Is the dividend yield sustainable?
Dividend yield as such is not a good valuation metric for equities. The relevant metric is dividend capacity over time. We believe there has been somewhat too much focus this year (and potentially in 2021) on dividends that are paid promptly, or more precisely the absence of such. Given the earnings trend we have seen, and current prospects, it is reasonable to assume that capital stored up during the crisis instead of being distributed should benefit shareholders a little later on.
An attractive situation for an unpopular strategy
After the very weak relative performance of high dividend stocks recently, it may already be a good time to buy now for investors with a time horizon of 3 or more years.
To reduce risk, such an investment should be made in the form of a diversified equity portfolio of stocks. Such a portfolio will probably underperform the relative index as long as current market sentiment persists but can still provide an attractive total return. However, stronger real economic growth is probably needed for this strategy to outperform the index.

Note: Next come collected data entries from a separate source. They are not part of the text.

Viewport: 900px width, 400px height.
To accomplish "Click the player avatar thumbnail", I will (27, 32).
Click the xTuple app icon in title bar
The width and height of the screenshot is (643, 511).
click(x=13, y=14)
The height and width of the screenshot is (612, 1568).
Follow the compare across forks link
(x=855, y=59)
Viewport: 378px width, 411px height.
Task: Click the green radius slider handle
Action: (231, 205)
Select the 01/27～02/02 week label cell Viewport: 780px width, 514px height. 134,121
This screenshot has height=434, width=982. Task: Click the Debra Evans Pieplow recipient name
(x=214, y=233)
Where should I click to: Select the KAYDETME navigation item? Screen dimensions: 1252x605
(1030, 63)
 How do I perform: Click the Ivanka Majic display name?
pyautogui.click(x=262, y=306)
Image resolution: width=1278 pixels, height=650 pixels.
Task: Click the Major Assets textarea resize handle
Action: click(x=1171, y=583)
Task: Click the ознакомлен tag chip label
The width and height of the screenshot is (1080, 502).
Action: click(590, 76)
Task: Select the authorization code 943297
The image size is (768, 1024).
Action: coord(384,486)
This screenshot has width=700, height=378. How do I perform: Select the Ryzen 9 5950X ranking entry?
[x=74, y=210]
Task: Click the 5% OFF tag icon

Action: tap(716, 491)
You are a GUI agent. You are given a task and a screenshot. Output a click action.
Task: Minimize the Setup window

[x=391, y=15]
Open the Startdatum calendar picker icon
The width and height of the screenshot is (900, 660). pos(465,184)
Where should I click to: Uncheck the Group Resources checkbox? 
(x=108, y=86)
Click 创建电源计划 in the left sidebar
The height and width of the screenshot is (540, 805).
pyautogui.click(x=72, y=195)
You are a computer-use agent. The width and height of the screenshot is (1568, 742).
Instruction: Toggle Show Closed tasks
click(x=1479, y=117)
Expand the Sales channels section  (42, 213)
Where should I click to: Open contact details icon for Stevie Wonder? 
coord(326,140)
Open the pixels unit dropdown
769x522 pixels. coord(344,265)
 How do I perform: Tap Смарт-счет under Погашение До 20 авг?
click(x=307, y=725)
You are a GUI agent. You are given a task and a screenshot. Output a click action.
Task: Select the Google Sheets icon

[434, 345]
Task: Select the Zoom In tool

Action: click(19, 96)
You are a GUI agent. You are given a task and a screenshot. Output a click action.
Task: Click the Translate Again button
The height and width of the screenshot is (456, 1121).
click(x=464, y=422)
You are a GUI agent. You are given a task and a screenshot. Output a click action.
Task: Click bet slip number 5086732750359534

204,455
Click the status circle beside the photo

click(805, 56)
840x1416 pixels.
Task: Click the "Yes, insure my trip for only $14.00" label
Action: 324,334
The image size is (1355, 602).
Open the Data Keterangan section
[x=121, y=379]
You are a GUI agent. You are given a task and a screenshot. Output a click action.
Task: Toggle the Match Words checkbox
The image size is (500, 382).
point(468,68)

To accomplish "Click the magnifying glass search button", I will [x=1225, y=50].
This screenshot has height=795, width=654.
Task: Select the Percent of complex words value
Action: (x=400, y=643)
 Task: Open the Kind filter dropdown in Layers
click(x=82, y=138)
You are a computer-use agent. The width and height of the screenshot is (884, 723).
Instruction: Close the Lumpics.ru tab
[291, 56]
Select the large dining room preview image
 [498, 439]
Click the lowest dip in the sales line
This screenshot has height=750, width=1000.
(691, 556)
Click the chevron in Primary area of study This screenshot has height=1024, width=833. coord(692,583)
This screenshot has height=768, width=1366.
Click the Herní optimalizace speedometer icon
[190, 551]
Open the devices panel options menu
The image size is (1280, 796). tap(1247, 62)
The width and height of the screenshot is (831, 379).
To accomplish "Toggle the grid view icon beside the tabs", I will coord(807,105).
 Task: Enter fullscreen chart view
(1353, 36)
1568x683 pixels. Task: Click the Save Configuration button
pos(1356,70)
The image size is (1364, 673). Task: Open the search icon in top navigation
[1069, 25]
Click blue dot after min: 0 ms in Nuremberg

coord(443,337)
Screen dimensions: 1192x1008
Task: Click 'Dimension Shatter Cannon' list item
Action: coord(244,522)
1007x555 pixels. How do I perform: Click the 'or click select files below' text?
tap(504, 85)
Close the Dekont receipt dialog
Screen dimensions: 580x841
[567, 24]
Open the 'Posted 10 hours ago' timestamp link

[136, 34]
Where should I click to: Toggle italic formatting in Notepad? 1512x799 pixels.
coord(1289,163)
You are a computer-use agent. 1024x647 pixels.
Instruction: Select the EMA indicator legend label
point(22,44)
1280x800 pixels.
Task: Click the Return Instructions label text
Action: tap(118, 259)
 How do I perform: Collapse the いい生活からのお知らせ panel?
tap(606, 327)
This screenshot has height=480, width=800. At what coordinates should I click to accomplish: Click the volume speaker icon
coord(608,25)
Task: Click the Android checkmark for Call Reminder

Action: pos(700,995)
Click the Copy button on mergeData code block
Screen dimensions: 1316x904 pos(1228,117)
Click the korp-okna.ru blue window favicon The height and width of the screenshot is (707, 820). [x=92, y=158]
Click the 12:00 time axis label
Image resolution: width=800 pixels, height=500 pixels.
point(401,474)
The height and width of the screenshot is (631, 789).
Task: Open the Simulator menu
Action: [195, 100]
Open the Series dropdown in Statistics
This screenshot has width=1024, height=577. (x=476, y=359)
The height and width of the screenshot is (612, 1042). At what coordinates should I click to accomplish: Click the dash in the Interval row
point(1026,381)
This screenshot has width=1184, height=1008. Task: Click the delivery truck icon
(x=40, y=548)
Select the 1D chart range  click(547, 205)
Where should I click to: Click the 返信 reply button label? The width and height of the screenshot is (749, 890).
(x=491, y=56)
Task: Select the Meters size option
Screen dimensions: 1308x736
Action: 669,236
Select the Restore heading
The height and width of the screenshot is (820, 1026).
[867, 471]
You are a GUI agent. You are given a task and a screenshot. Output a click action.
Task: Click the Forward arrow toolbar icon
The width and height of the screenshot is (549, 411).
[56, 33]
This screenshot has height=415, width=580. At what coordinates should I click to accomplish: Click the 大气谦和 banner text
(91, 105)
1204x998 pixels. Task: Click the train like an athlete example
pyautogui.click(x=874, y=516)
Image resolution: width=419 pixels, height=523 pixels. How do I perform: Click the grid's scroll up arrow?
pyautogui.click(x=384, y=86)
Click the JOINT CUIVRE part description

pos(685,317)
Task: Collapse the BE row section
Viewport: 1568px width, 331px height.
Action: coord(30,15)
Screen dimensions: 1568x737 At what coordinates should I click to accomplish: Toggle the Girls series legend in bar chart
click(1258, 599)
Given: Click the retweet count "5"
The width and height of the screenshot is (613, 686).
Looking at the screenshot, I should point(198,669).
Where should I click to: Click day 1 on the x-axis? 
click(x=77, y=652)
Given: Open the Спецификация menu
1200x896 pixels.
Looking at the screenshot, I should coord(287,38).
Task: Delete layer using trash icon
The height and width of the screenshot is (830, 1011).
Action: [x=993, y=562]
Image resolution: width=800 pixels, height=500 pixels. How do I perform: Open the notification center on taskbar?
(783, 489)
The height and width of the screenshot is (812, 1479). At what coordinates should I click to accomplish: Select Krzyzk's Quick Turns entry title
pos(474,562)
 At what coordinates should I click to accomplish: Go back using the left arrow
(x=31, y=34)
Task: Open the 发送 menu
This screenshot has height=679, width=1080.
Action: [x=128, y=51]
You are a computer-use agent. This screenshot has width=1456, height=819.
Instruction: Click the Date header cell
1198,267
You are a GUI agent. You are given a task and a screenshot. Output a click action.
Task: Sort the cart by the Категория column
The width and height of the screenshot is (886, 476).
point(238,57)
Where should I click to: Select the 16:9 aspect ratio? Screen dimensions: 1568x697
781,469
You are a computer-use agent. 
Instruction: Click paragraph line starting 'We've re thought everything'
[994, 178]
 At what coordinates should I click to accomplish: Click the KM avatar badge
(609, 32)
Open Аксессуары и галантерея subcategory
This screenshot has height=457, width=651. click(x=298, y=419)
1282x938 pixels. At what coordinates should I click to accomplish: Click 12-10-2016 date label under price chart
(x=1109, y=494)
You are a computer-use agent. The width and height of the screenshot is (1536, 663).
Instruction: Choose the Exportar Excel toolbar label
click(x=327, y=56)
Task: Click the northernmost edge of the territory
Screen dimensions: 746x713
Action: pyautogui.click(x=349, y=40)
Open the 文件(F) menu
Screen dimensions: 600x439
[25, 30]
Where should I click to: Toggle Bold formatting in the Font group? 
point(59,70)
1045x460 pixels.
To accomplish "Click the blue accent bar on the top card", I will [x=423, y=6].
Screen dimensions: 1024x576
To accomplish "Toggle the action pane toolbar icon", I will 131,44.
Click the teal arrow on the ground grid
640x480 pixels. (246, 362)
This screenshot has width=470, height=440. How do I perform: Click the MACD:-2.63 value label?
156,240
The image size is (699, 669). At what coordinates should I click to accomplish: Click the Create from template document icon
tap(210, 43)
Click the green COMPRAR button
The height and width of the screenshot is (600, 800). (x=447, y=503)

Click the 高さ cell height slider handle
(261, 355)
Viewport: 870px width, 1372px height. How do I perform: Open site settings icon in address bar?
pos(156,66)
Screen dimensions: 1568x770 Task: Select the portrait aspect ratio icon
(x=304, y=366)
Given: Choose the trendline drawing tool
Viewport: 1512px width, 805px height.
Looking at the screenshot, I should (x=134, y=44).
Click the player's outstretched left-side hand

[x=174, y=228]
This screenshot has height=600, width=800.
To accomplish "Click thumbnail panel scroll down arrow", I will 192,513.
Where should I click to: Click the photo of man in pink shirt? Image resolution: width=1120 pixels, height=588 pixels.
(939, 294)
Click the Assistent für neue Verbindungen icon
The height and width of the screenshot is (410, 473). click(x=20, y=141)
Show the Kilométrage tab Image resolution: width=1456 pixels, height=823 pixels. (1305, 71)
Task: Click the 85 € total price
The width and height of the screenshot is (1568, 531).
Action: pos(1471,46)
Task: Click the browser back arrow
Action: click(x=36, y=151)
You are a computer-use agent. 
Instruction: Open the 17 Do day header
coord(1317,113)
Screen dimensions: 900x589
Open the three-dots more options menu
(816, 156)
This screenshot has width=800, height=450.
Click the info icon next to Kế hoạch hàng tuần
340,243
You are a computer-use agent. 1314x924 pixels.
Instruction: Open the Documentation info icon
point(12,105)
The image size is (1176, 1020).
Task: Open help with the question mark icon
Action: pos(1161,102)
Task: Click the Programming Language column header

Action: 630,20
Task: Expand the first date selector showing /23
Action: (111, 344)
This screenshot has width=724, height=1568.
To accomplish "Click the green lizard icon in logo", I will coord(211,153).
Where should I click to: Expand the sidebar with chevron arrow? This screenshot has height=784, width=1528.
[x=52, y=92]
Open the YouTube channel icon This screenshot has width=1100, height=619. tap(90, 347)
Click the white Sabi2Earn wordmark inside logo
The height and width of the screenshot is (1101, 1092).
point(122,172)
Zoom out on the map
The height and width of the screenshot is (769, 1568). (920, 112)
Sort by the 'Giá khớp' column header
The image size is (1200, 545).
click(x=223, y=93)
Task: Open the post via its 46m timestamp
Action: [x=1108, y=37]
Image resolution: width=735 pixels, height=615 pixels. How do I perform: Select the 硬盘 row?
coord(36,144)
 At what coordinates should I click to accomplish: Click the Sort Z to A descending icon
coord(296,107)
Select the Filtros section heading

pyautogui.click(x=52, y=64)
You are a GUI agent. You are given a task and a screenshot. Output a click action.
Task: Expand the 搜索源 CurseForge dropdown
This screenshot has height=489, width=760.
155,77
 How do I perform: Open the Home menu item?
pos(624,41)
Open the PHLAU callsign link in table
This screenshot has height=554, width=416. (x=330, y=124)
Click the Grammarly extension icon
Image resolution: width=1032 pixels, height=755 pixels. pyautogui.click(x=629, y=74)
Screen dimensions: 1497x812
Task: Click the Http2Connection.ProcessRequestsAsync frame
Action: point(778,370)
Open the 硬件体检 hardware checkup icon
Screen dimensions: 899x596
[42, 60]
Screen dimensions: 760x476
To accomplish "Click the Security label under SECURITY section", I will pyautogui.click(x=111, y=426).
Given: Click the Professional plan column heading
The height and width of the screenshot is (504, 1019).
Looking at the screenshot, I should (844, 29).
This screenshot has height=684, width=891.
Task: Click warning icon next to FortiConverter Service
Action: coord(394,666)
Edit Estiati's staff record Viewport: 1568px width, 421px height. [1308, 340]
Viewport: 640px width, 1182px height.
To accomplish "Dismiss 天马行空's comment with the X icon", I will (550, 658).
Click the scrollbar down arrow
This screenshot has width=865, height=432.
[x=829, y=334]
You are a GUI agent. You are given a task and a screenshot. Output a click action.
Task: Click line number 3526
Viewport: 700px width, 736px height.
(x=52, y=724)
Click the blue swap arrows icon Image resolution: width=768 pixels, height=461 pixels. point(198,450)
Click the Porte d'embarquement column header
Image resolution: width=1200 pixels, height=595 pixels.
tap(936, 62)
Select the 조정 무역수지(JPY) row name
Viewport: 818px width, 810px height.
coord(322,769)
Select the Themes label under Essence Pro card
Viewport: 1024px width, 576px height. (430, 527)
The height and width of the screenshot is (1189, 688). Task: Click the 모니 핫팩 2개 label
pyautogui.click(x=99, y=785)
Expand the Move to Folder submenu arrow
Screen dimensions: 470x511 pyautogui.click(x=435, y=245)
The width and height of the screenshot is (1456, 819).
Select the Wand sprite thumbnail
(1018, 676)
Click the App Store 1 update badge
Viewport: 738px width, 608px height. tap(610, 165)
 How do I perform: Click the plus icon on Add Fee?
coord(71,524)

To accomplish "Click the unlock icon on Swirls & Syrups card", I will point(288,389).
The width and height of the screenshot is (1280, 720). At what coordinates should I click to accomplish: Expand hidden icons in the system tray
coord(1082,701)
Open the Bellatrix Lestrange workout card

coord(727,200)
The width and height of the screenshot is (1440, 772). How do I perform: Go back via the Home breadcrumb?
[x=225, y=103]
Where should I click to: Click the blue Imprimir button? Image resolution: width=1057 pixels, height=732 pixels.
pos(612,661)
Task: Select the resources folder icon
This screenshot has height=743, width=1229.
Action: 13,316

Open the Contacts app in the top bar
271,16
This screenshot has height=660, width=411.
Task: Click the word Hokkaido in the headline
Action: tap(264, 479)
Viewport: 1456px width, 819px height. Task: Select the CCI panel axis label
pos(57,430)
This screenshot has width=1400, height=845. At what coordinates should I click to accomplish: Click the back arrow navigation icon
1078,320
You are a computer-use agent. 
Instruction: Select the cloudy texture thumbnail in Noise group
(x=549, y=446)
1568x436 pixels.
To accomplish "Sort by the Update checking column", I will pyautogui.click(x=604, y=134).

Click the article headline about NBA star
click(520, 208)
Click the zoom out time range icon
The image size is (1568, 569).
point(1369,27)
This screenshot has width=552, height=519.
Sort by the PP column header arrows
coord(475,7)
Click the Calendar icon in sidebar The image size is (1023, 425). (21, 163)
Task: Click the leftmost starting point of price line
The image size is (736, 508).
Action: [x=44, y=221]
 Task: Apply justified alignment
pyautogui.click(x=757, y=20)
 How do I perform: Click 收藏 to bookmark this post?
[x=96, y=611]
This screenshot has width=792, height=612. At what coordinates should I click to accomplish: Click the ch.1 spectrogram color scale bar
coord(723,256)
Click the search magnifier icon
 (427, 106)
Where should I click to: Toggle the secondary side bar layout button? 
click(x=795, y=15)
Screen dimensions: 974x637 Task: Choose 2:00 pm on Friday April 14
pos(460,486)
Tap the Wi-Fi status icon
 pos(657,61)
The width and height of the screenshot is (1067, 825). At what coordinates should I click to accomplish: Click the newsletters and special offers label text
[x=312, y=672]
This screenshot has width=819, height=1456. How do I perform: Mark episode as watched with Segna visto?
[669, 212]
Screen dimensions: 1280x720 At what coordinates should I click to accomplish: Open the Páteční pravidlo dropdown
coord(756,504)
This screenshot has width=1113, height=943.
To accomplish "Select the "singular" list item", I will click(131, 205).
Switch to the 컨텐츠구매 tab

We can identify 72 companies among the 600 in the Stoxx Europe 600 index that are expected to pay a dividend equivalent to at least a 6 per cent dividend yield for 2021 and 2022, after having eliminated companies with a low sustainability rating relative to their industry and the less sustainable half of all the companies in Sustainalytics’ risk ranking based on environmental, sustainability and governance (ESG) issues.
These 72 companies have an unweighted average dividend yield of 7 per cent for this year, 7.9 per cent for 2021 and 8.6 per cent for 2022. Most of these companies are questionable from some perspective, but obviously it is still possible to put together a relatively well-diversified portfolio of European equities with an expected high dividend yield.
This may be an attractive complement to a more normal portfolio of equities competing against an index and a good investment strategy over a period of several years for investors who value the relatively higher stability of cash dividends compared to volatile share price movements.